The output should be the records themselves, given again exactly.

[Collected data]
####
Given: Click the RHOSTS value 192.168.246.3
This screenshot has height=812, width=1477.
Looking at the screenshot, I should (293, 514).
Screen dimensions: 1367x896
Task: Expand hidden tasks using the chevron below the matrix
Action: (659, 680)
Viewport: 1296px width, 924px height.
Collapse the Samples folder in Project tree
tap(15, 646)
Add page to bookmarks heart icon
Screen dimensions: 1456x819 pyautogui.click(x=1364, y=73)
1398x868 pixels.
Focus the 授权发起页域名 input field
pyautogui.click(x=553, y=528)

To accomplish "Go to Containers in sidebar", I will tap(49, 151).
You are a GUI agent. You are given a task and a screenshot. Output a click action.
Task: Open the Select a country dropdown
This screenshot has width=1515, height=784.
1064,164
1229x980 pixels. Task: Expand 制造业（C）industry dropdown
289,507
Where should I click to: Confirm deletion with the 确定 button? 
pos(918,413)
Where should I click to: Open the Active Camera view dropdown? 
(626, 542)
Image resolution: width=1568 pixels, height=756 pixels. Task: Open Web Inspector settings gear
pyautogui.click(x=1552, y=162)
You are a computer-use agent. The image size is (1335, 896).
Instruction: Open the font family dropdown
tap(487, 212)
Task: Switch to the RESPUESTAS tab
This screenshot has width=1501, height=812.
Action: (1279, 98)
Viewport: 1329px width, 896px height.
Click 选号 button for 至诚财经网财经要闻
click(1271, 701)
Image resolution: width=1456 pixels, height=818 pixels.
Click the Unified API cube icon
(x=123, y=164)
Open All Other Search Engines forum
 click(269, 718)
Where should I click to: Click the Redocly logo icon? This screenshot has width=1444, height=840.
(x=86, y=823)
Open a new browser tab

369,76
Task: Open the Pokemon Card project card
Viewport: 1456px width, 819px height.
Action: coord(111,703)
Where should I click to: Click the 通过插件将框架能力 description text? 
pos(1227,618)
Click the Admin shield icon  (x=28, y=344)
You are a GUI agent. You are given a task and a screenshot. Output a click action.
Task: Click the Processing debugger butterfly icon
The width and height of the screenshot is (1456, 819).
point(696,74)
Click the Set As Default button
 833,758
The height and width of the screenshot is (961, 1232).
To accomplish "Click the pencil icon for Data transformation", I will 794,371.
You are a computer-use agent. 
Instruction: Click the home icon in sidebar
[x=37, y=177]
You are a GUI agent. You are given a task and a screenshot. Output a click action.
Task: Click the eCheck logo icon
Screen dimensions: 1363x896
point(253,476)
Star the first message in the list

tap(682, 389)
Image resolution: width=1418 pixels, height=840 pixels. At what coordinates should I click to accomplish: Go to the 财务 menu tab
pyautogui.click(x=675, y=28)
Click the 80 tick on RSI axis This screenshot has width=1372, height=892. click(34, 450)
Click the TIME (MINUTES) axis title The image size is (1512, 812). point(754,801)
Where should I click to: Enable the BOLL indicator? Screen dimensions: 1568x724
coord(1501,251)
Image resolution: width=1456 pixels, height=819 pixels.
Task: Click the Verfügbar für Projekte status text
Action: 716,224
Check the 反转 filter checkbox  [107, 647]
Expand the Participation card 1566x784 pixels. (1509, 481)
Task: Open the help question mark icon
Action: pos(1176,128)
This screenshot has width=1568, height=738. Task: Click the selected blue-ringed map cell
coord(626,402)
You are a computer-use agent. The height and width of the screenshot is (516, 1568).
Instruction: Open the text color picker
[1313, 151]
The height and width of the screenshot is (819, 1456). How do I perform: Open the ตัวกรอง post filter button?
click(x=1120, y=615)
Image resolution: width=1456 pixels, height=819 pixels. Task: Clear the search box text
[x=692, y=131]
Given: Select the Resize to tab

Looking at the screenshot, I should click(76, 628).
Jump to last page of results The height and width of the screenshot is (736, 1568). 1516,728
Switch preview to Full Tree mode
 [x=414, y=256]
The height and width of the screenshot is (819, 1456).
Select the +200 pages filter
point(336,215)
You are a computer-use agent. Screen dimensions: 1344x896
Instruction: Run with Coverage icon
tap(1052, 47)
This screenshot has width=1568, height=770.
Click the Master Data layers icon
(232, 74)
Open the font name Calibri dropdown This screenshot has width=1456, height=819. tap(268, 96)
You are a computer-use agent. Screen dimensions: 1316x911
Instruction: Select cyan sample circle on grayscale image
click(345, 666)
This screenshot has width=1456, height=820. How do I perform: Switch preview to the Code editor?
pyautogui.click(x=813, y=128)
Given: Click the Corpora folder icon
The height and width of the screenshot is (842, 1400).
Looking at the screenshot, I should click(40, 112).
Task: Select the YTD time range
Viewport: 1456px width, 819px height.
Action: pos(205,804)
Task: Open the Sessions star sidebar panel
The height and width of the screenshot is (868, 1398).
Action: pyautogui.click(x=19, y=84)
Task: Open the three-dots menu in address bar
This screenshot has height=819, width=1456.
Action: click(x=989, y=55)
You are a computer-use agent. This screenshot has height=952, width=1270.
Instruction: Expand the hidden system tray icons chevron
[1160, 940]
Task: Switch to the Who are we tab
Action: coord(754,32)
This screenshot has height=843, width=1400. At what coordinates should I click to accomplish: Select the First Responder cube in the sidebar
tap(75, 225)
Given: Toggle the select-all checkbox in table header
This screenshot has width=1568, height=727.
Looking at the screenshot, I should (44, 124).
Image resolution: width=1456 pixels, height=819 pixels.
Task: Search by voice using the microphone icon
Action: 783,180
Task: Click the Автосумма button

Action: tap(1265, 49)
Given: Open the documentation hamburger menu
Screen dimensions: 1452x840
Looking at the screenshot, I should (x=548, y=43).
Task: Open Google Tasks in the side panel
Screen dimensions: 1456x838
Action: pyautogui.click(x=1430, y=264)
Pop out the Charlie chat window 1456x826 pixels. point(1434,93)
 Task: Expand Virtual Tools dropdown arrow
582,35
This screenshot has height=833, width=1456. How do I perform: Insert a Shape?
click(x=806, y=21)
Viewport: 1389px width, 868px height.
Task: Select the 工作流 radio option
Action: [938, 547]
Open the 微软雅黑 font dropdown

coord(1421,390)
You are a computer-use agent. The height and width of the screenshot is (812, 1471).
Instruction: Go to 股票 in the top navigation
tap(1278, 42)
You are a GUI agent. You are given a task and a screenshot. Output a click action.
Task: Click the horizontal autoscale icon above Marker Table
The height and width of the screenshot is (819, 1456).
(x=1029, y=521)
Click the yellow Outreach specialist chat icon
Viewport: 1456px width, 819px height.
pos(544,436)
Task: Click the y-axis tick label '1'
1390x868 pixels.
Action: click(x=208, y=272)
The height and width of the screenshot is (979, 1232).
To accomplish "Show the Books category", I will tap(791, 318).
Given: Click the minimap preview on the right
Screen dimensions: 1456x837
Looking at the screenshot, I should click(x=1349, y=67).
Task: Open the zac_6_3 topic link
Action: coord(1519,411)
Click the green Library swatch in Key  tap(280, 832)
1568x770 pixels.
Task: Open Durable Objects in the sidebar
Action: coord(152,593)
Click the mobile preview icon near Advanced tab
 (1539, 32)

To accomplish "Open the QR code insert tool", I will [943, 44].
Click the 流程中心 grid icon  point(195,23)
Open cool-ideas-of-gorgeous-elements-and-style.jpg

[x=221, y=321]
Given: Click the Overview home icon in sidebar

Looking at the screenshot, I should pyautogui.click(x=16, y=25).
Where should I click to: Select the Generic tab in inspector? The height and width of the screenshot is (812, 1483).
####
▶ _ANSWER TO THE EXERCISE_
Given: Click the RHOSTS value 192.168.246.3
This screenshot has height=812, width=1477.
Looking at the screenshot, I should (293, 514).
Screen dimensions: 1367x896
Task: Expand hidden tasks using the chevron below the matrix
Action: (659, 680)
Viewport: 1296px width, 924px height.
Collapse the Samples folder in Project tree
tap(15, 646)
Add page to bookmarks heart icon
Screen dimensions: 1456x819 pyautogui.click(x=1364, y=73)
1398x868 pixels.
Focus the 授权发起页域名 input field
pyautogui.click(x=553, y=528)

To accomplish "Go to Containers in sidebar", I will tap(49, 151).
You are a GUI agent. You are given a task and a screenshot. Output a click action.
Task: Open the Select a country dropdown
This screenshot has width=1515, height=784.
1064,164
1229x980 pixels. Task: Expand 制造业（C）industry dropdown
289,507
Where should I click to: Confirm deletion with the 确定 button? 
pos(918,413)
Where should I click to: Open the Active Camera view dropdown? 
(626, 542)
Image resolution: width=1568 pixels, height=756 pixels. Task: Open Web Inspector settings gear
pyautogui.click(x=1552, y=162)
You are a computer-use agent. The image size is (1335, 896).
Instruction: Open the font family dropdown
tap(487, 212)
Task: Switch to the RESPUESTAS tab
This screenshot has width=1501, height=812.
Action: (1279, 98)
Viewport: 1329px width, 896px height.
Click 选号 button for 至诚财经网财经要闻
click(1271, 701)
Image resolution: width=1456 pixels, height=818 pixels.
Click the Unified API cube icon
(x=123, y=164)
Open All Other Search Engines forum
 click(269, 718)
Where should I click to: Click the Redocly logo icon? This screenshot has width=1444, height=840.
(x=86, y=823)
Open a new browser tab

369,76
Task: Open the Pokemon Card project card
Viewport: 1456px width, 819px height.
Action: coord(111,703)
Where should I click to: Click the 通过插件将框架能力 description text? 
pos(1227,618)
Click the Admin shield icon  (x=28, y=344)
You are a GUI agent. You are given a task and a screenshot. Output a click action.
Task: Click the Processing debugger butterfly icon
The width and height of the screenshot is (1456, 819).
point(696,74)
Click the Set As Default button
 833,758
The height and width of the screenshot is (961, 1232).
To accomplish "Click the pencil icon for Data transformation", I will 794,371.
You are a computer-use agent. 
Instruction: Click the home icon in sidebar
[x=37, y=177]
You are a GUI agent. You are given a task and a screenshot. Output a click action.
Task: Click the eCheck logo icon
Screen dimensions: 1363x896
point(253,476)
Star the first message in the list

tap(682, 389)
Image resolution: width=1418 pixels, height=840 pixels. At what coordinates should I click to accomplish: Go to the 财务 menu tab
pyautogui.click(x=675, y=28)
Click the 80 tick on RSI axis This screenshot has width=1372, height=892. click(34, 450)
Click the TIME (MINUTES) axis title The image size is (1512, 812). point(754,801)
Where should I click to: Enable the BOLL indicator? Screen dimensions: 1568x724
coord(1501,251)
Image resolution: width=1456 pixels, height=819 pixels.
Task: Click the Verfügbar für Projekte status text
Action: 716,224
Check the 反转 filter checkbox  [107, 647]
Expand the Participation card 1566x784 pixels. (1509, 481)
Task: Open the help question mark icon
Action: pos(1176,128)
This screenshot has width=1568, height=738. Task: Click the selected blue-ringed map cell
coord(626,402)
You are a computer-use agent. The height and width of the screenshot is (516, 1568).
Instruction: Open the text color picker
[1313, 151]
The height and width of the screenshot is (819, 1456). How do I perform: Open the ตัวกรอง post filter button?
click(x=1120, y=615)
Image resolution: width=1456 pixels, height=819 pixels. Task: Clear the search box text
[x=692, y=131]
Given: Select the Resize to tab

Looking at the screenshot, I should click(76, 628).
Jump to last page of results The height and width of the screenshot is (736, 1568). 1516,728
Switch preview to Full Tree mode
 [x=414, y=256]
The height and width of the screenshot is (819, 1456).
Select the +200 pages filter
point(336,215)
You are a computer-use agent. Screen dimensions: 1344x896
Instruction: Run with Coverage icon
tap(1052, 47)
This screenshot has width=1568, height=770.
Click the Master Data layers icon
(232, 74)
Open the font name Calibri dropdown This screenshot has width=1456, height=819. tap(268, 96)
You are a computer-use agent. Screen dimensions: 1316x911
Instruction: Select cyan sample circle on grayscale image
click(345, 666)
This screenshot has width=1456, height=820. How do I perform: Switch preview to the Code editor?
pyautogui.click(x=813, y=128)
Given: Click the Corpora folder icon
The height and width of the screenshot is (842, 1400).
Looking at the screenshot, I should click(40, 112).
Task: Select the YTD time range
Viewport: 1456px width, 819px height.
Action: pos(205,804)
Task: Open the Sessions star sidebar panel
The height and width of the screenshot is (868, 1398).
Action: pyautogui.click(x=19, y=84)
Task: Open the three-dots menu in address bar
This screenshot has height=819, width=1456.
Action: click(x=989, y=55)
You are a computer-use agent. This screenshot has height=952, width=1270.
Instruction: Expand the hidden system tray icons chevron
[1160, 940]
Task: Switch to the Who are we tab
Action: coord(754,32)
This screenshot has height=843, width=1400. At what coordinates should I click to accomplish: Select the First Responder cube in the sidebar
tap(75, 225)
Given: Toggle the select-all checkbox in table header
This screenshot has width=1568, height=727.
Looking at the screenshot, I should (44, 124).
Image resolution: width=1456 pixels, height=819 pixels.
Task: Search by voice using the microphone icon
Action: 783,180
Task: Click the Автосумма button

Action: tap(1265, 49)
Given: Open the documentation hamburger menu
Screen dimensions: 1452x840
Looking at the screenshot, I should (x=548, y=43).
Task: Open Google Tasks in the side panel
Screen dimensions: 1456x838
Action: pyautogui.click(x=1430, y=264)
Pop out the Charlie chat window 1456x826 pixels. point(1434,93)
 Task: Expand Virtual Tools dropdown arrow
582,35
This screenshot has height=833, width=1456. How do I perform: Insert a Shape?
click(x=806, y=21)
Viewport: 1389px width, 868px height.
Task: Select the 工作流 radio option
Action: [938, 547]
Open the 微软雅黑 font dropdown

coord(1421,390)
You are a computer-use agent. The height and width of the screenshot is (812, 1471).
Instruction: Go to 股票 in the top navigation
tap(1278, 42)
You are a GUI agent. You are given a task and a screenshot. Output a click action.
Task: Click the horizontal autoscale icon above Marker Table
The height and width of the screenshot is (819, 1456).
(x=1029, y=521)
Click the yellow Outreach specialist chat icon
Viewport: 1456px width, 819px height.
pos(544,436)
Task: Click the y-axis tick label '1'
1390x868 pixels.
Action: click(x=208, y=272)
The height and width of the screenshot is (979, 1232).
To accomplish "Show the Books category", I will tap(791, 318).
Given: Click the minimap preview on the right
Screen dimensions: 1456x837
Looking at the screenshot, I should click(x=1349, y=67).
Task: Open the zac_6_3 topic link
Action: coord(1519,411)
Click the green Library swatch in Key  tap(280, 832)
1568x770 pixels.
Task: Open Durable Objects in the sidebar
Action: coord(152,593)
Click the mobile preview icon near Advanced tab
 (1539, 32)

To accomplish "Open the QR code insert tool", I will [943, 44].
Click the 流程中心 grid icon  point(195,23)
Open cool-ideas-of-gorgeous-elements-and-style.jpg

[x=221, y=321]
Given: Click the Overview home icon in sidebar

Looking at the screenshot, I should pyautogui.click(x=16, y=25).
Where should I click to: Select the Generic tab in inspector? The height and width of the screenshot is (812, 1483).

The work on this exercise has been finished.